Tasks:
**1)** From the article on Kantar Millward Brown's 2017 predictions, quote word for word the passage from "Successful brands will" up to and including "and sponsored content.".
**2)** Answer these questions using the article on Kantar Millward Brown's 2017 predictions:
(a) Between which years were members of Gen Z born?
(b) What is Duncan Southgate's title?
(c) Which screen does Southgate call Gen Z's first screen?
**3)** Continue the article on Kantar Millward Brown's 2017 predictions, starting after its final sentence.

Page excerpt:
Kantar Millward Brown has released its annual digital and media predictions for 2017, with its top recommendation being the need to understand Generation Z.
“Gen Z will not only change how brands communicate but also create challenges in how brands demonstrate authenticity and transparency in digital,” said Duncan Southgate, global brand director, media & digital at Kantar Millward Brown. “Strategies that are likely to be successful include investment in digital platforms that allow consumers to co-create a shared brand experience; Gen Z will be hands on – they want to try it, take it apart and re-create it.”
Gen Z are those born between 1997 and 2011, and are estimated to number two billion members globally – approximately 27% of the world’s population. Described as frugal and brand-wary but also industrious and collaborative, Gen Z will capture a large part of a brand’s media and marketing focus and budget in the year ahead. This group will challenge not only how brands communicate, but the very notion of a brand’s authenticity and transparency in digital.
Successful brands will embrace three paradigm shifts throughout 2017:
- Brands will invest media dollars and focus activity in digital platforms that allow consumers to co-create a shared brand experience. Unlike the personalisation coveted by Millennials, Gen Z will be hands-on – they want to try it, take it apart and re-create it.
- Brands will give their target consumers a deeper look at themselves through owned media (social, apps, and websites). In addition to products and services for sale, brands will share their story, their purpose and details about their production processes so Gen Z can determine if the brand’s values match their own. This narrative will be further cascaded through strategically placed branded and sponsored content.
- Brands will shift their focus to right-brained influence. The foundations of the internet and digital media were left brain, with a focus on the linear, factual and linguistic. Digital media for Gen Z will be right brain with a focus on imagination through augmented reality and virtual reality; non-verbal immersive formats and stronger visual imagery; and emotive through emphasising music and narratives.
“This will require a new approach to branded content,” said Southgate. “With the landscape ripe for new creativity, marketers will need to closely monitor which formats Gen Z and other consumers find annoying and intrusive, particularly on their first screen, mobile. Alongside this new form of content, marketers also need to deliver a seamless brand experience across all touchpoints. Gen Z have grown up in a connected world and are impatient towards disjointed online/offline models that are older than they are – and this group will not adapt.”
Making all this happen, requires a single view of the consumer and a consistent brand experience, something that will require new ideas and considerable time and investment. For many established brands, this will require years of focus on structure and data management. In 2017, the goal should be to focus on tone of voice and delivering a consistent brand experience across touchpoints that have the most impact and influence.

Extracted data:

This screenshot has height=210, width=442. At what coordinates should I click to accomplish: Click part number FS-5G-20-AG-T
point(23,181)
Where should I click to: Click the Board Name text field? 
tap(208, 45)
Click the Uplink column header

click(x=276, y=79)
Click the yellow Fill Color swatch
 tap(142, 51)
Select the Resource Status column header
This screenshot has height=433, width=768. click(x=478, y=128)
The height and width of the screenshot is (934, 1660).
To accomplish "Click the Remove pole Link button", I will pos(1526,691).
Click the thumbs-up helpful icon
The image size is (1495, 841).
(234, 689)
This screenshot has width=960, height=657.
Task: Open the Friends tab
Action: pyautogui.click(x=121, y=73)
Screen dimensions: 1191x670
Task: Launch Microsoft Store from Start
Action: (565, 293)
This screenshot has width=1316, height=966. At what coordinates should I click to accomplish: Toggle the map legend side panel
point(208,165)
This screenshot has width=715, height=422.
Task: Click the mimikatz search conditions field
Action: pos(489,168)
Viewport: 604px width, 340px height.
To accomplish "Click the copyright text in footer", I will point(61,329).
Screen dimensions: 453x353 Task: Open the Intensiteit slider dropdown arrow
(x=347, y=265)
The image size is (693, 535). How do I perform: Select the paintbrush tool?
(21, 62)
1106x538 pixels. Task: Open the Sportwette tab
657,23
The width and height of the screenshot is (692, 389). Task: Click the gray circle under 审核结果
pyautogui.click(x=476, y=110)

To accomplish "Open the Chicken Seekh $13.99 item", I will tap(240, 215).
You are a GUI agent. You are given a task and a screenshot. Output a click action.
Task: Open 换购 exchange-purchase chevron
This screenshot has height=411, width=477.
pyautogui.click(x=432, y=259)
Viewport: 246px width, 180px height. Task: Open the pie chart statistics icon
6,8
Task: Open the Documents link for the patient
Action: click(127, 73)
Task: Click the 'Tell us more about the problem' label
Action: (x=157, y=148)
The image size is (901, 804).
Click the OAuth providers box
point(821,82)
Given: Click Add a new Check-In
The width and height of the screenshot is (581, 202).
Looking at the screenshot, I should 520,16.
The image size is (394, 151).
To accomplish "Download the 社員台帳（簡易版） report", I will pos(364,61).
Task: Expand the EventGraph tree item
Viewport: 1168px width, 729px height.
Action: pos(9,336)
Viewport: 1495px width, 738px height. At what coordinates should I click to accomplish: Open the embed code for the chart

Responses to the exercise:
**1)**
Successful brands will embrace three paradigm shifts throughout 2017:
- Brands will invest media dollars and focus activity in digital platforms that allow consumers to co-create a shared brand experience. Unlike the personalisation coveted by Millennials, Gen Z will be hands-on – they want to try it, take it apart and re-create it.
- Brands will give their target consumers a deeper look at themselves through owned media (social, apps, and websites). In addition to products and services for sale, brands will share their story, their purpose and details about their production processes so Gen Z can determine if the brand’s values match their own. This narrative will be further cascaded through strategically placed branded and sponsored content.

**2)**
(a) Between 1997 and 2011.
(b) Global brand director, media & digital at Kantar Millward Brown.
(c) Mobile.

**3)**
Kantar Millward Brown also anticipates other important changes, including:
- Balancing targeting and intrusion – In 2017, marketers will focus on finding the right balance between programmatic targeting and what consumers feel is an intrusive level of messaging. Advertisers and their agencies will use a greater mix of audience targeting data based on brand affinity, interests and the appropriate demographics. Kantar Millward Brown expects to see a shift away from simplistic blunt-instrument targeting based on a single input – be it behavior (websites visited, items in a shopping cart), demographics, or stand-alone brand affinity.
- More media synergies – Marketers will wake up to the growing significance of media synergies in 2017, and their potential to maximise brand and sales impact. CrossMedia studies conducted by Kantar Millward Brown show that synergies can drive 25% of media effectiveness globally and nearly 40% in the Asia-Pacific region. Increasingly, non-TV synergies are emerging, creating new opportunities for advertisers and agencies, to ensure the sum of the media schedule is always greater than its parts.
- Positive action to deter ad blocking – The good news for brands is that the rising tide of ad blocking could be on the turn. While advertisers and publishers will have to adopt better ad formats and proactively look to engage with consumers on the issue, the current set of ad blocking tools are demonstrating their own lack of authenticity via site performance issues/ content restrictions and the questionable ethics of attempting to make money from the ad units they authorise.
“Every year brings new challenges but the emergence of Gen Z puts the focus on a new generation of consumers who are different to their predecessors. Vast in number and mobile first, they have come of age in the wake of the global financial crisis and will make new demands of brands that want to earn a place in their lives. Understanding the nuances of Gen Z should be a priority for marketers as they work out how their communications and the tools that power them will need to adapt in the years ahead,” Southgate said.
Read the predictions here.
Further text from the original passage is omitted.